Why Atlas Shrugged and Mt. Toubkal
I’m so excited about this book club selection. Atlas Shrugged has been one of my all-time favorite books since my mid-twenties. It was a life-changing book for me when I read it. It is the best book I own in my first edition collection. First the heroine Dagney Taggart is one of the best, take-no-prisoners, inspirational female protagonists in all literature. Hank Rearden, another character, is who I want to be like when I grow up. The book is a fictional representation of the theory of Objectivism which was created by Ayn Rand. This theory and Rand’s novels, including this one and The Fountainhead, get simplified into a battle cry for the conservative Republicans and the justification of unbridled greed. In my opinion I think its grossly misunderstood and has been usurped by people who don’t get the full meaning. The novel’s title is a reference to the myth of Atlas who holds up the entire world on his shoulders. Rand asks the question in this novel “What would happen to society if the people who got things done got tired of holding up everyone else on their shoulders and shrugged?” For me, reading this book crystalized a core belief that I had already begun to believe. What the world needs more of is personal responsibility. There is certainly a place for charity, but before we give to others, our core responsibility is to take care of ourselves. Think what the world might be if everyone took it upon themselves to strive for their personal best and to be solely reliant on their own strength. This is the only place in 52 Peaks where a mountain choice was driven by a book choice. I had an interest in going to Morocco, but when I realized that the highest peak was in the Atlas Mountains, there was no way I wasn’t headed to those mountains to hike.
More About Atlas Shrugged
Atlas Shrugged is Ayn Rand’s fourth and last novel, it was also her longest, and the one she considered to be her magnum opus in the realm of fiction writing. Atlas Shrugged includes elements of science fiction, mystery, and romance, and it contains Rand’s most extensive statement of Objectivism in any of her works of fiction. The book depicts a dystopian United States, wherein many of society’s most prominent and successful industrialists abandon their fortunes and the nation itself, in response to aggressive new regulations, whereupon most vital industries collapse.

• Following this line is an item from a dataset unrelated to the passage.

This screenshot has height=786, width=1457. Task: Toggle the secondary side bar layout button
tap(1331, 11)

Rand’s stated goal for writing the novel was “to show how desperately the world needs prime movers and how viciously it treats them” and to portray “what happens to a world without them”. The core idea for the book came to her after a 1943 telephone conversation with a friend, who asserted that Rand owed it to her readers to write fiction about her philosophy. Rand replied, “What if I went on strike? What if all the creative minds of the world went on strike?” Rand then began Atlas Shrugged to depict the morality of rational self-interest, by exploring the consequences of a strike by intellectuals refusing to supply their inventions, art, business leadership, scientific research, or new ideas to the rest of the world.

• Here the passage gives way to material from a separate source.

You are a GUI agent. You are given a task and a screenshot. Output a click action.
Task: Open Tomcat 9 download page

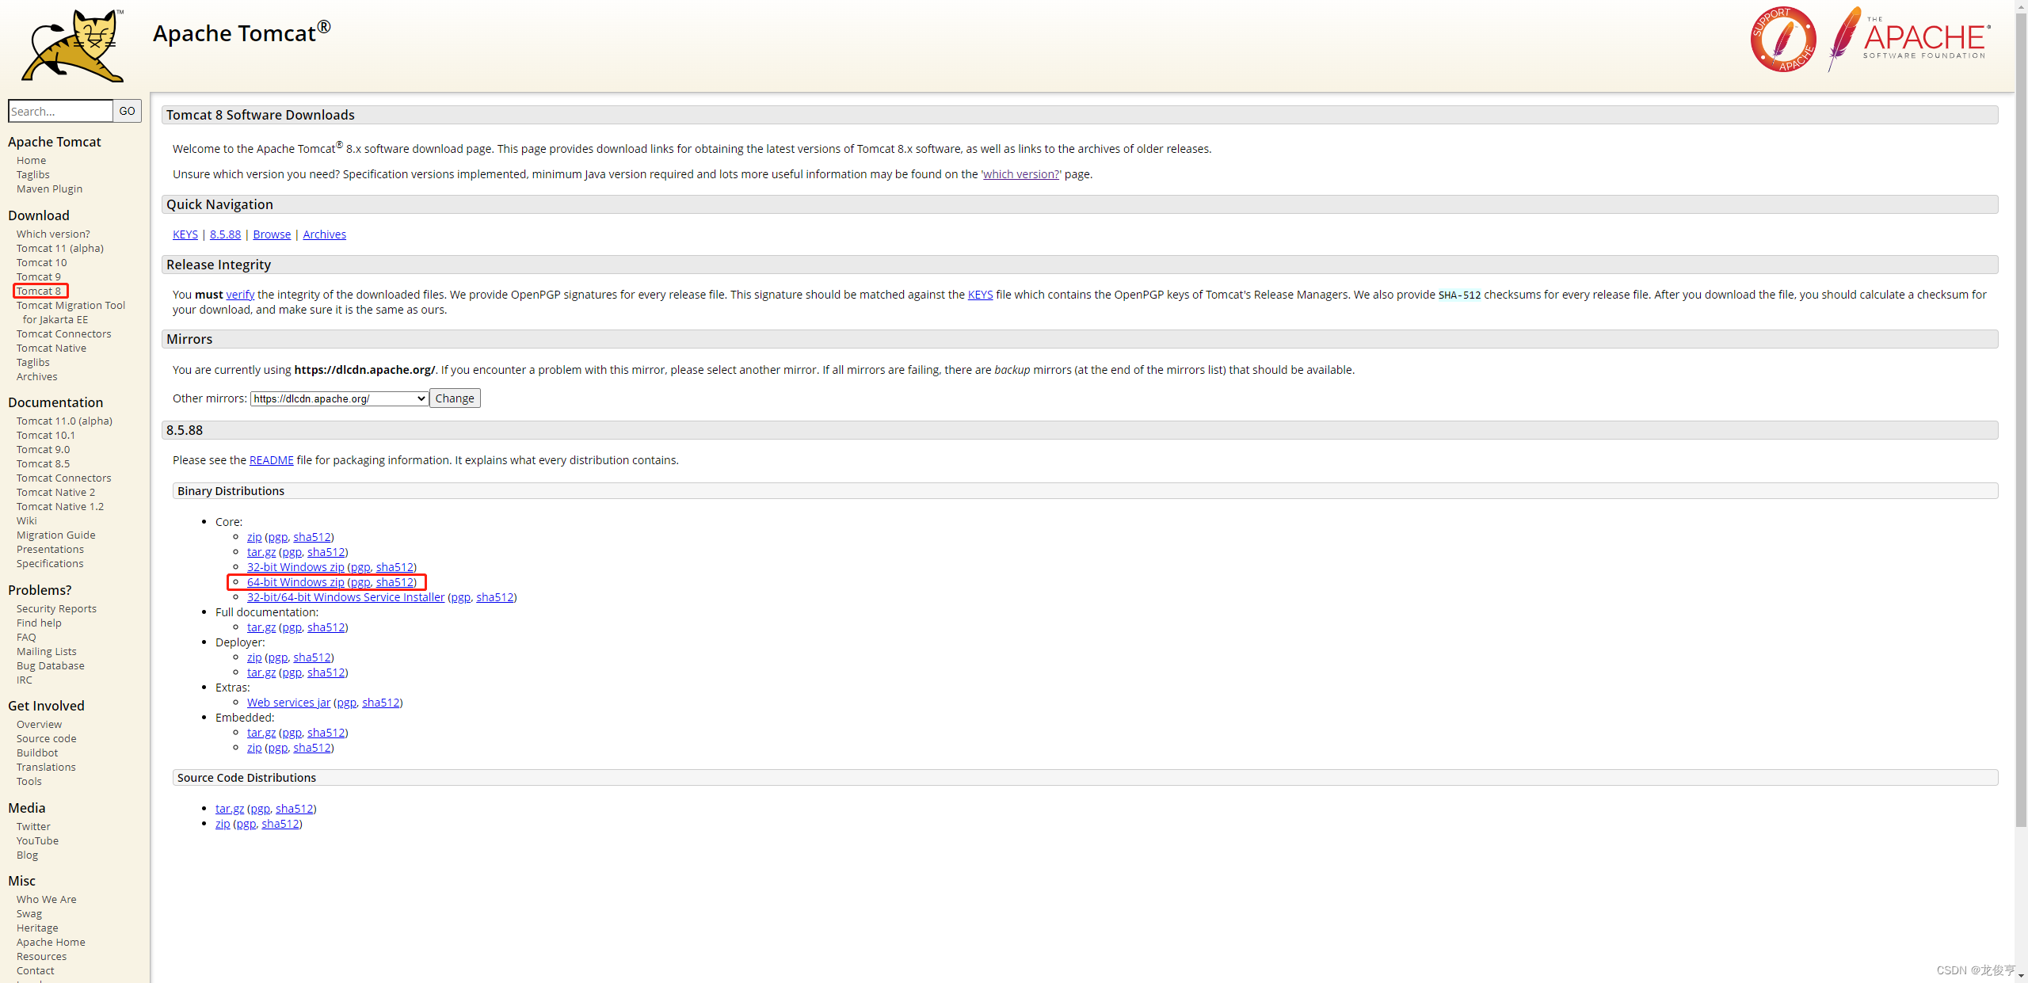(39, 276)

Random House published the novel on October 10, 1957. The initial print run was 100,000 copies.
As the novel opens, protagonist Dagny Taggart, the Operating Vice President of Taggart Transcontinental, a railroad company established by her grandfather, attempts to keep the company alive against collectivism and statism. Her brother, James Taggart, the railroad’s president, is peripherally aware of the company’s troubles, but seems to make irrational decisions, such as preferring to buy steel from Orren Boyle’s Associated Steel, rather than Hank Rearden’s Rearden Steel, despite the former continually delaying delivery of vital rail. In this as in other decisions, Dagny simply continues her own policy, but is herself disappointed to discover that Francisco d’Anconia, her childhood friend and first love, appears to be destroying his family’s international copper company without cause.

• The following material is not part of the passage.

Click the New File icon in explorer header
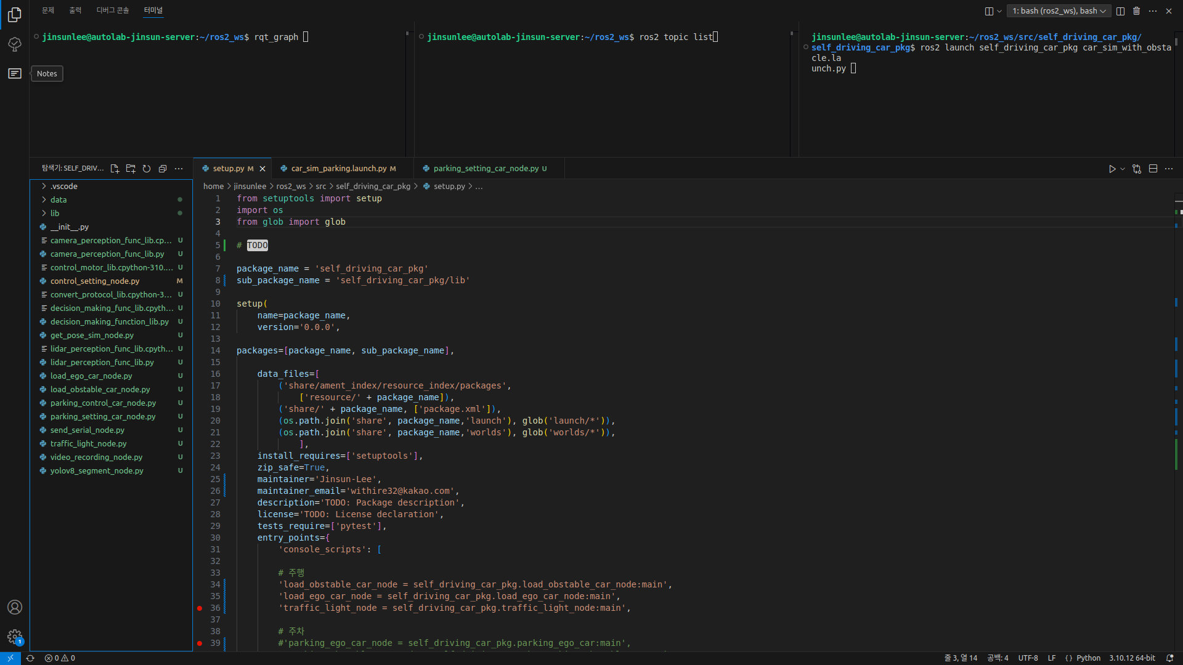click(115, 169)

Hank Rearden, a self-made steel magnate, has developed an alloy called Rearden Metal, now the most reliable metal in the world, but keeps its composition secret, sparking jealousy among competitors. As a result, pressure is put on Dagny to use conventional steel, but she refuses. While economic conditions worsen and government agencies enforce their control on successful businesses, the citizens are often heard repeating “Who is John Galt?”, in response to questions to which the individual has no answer. It sarcastically means: “Don’t ask important questions, because we don’t have answers”; or more broadly, “What’s the point?” or “Why bother?”.
As titans of industries each disappear one by one and businesses collapse, Dagny and Hank struggle to try and hold up their respective industries while facing sabotage from lesser co-workers and rivals. They find a very different answer when they meet the real John Galt.